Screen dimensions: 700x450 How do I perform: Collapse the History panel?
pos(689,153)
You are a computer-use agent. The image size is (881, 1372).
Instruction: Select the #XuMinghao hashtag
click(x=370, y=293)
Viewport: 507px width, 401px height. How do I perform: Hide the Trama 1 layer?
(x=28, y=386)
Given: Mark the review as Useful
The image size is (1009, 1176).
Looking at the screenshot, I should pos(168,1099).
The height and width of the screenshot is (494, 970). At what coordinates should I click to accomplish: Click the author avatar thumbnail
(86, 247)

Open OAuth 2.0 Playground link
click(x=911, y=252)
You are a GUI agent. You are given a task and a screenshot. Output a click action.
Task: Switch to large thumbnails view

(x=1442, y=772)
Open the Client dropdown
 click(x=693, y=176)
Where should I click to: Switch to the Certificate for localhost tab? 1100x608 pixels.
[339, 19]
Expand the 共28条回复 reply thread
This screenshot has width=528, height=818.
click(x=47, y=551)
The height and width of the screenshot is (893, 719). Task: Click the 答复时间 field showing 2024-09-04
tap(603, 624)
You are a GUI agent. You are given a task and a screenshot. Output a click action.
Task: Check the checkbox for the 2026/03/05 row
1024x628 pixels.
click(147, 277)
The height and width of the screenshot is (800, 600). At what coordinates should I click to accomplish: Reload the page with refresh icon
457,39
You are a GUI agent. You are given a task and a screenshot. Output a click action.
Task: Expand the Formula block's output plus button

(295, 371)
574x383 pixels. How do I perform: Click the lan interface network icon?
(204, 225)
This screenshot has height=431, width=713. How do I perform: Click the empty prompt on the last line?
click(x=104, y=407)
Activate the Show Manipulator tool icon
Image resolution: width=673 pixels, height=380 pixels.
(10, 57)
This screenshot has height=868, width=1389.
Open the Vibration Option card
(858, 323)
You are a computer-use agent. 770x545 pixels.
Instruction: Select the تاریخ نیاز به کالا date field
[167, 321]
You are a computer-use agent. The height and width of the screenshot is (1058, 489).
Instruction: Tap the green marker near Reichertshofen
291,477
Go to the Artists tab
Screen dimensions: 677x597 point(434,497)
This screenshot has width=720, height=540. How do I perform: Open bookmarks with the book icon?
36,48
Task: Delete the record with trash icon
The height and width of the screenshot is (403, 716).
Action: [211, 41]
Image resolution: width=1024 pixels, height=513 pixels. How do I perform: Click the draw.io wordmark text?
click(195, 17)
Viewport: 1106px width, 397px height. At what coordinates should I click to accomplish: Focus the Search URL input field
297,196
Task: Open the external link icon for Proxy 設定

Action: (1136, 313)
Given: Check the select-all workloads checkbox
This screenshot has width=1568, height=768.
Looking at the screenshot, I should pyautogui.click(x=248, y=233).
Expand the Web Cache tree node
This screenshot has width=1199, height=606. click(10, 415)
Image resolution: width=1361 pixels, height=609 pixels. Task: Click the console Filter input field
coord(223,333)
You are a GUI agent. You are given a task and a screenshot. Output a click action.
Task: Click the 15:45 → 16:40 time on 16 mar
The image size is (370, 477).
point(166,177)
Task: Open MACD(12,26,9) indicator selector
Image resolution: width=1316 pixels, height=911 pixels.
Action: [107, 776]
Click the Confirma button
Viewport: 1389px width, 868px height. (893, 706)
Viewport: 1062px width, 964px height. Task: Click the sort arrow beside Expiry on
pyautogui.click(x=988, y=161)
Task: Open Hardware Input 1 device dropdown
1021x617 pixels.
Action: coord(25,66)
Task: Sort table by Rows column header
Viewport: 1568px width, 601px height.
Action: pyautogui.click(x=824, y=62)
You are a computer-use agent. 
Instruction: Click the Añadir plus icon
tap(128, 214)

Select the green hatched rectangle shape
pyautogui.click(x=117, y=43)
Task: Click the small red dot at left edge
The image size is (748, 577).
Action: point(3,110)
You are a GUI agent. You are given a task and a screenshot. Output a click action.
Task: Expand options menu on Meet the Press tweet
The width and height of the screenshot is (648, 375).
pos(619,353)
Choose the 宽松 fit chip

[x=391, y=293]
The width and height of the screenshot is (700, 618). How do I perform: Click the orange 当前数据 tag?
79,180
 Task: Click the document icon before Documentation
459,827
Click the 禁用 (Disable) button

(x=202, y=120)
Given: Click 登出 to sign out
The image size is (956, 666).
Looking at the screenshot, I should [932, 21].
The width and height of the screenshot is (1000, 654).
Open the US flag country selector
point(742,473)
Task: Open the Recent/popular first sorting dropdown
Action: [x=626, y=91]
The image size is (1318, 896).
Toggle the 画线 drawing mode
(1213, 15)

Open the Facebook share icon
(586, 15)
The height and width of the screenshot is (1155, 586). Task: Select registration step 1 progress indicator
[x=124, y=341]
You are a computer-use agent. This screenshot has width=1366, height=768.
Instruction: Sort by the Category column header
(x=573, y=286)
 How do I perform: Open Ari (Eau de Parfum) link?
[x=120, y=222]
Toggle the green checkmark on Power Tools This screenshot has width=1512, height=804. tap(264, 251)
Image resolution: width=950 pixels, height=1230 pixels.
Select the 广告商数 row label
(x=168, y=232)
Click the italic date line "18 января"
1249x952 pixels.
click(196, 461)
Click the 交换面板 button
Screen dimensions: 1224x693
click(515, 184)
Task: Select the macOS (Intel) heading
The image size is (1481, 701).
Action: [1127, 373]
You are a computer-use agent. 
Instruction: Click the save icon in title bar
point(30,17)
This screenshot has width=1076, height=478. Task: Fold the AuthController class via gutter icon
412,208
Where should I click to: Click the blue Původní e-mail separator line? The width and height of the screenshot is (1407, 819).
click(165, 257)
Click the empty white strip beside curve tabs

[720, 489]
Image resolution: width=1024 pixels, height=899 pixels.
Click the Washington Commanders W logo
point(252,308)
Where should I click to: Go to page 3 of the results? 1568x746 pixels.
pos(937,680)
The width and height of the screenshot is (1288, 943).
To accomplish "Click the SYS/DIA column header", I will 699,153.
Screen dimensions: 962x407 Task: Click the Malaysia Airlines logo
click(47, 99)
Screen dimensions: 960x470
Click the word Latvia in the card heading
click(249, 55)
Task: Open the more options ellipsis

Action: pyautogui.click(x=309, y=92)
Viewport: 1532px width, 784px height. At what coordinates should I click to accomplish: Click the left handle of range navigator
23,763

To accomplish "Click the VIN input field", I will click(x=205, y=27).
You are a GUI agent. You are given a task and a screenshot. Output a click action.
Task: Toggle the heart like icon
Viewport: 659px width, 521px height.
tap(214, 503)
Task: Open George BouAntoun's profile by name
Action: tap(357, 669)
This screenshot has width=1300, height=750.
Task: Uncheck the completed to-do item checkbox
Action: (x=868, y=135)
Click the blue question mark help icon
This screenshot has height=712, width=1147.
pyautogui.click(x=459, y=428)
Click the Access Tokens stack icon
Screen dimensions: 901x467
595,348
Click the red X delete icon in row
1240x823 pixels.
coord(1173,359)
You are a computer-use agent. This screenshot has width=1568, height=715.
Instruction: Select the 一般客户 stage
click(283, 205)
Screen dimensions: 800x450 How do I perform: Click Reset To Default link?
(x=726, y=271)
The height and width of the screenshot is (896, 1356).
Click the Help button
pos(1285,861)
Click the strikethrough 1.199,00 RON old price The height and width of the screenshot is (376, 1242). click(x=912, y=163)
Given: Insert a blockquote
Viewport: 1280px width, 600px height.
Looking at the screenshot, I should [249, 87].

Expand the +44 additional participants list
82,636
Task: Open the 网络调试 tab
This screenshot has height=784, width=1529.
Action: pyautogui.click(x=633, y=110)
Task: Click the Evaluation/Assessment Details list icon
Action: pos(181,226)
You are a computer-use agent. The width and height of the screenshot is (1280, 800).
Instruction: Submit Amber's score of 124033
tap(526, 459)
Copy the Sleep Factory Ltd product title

******************************

What lines in the entries contain "will"? Report each one by copying it.

### Exercise answer
To accomplish "Click the SYS/DIA column header", I will 699,153.
To accomplish "Click the VIN input field", I will click(x=205, y=27).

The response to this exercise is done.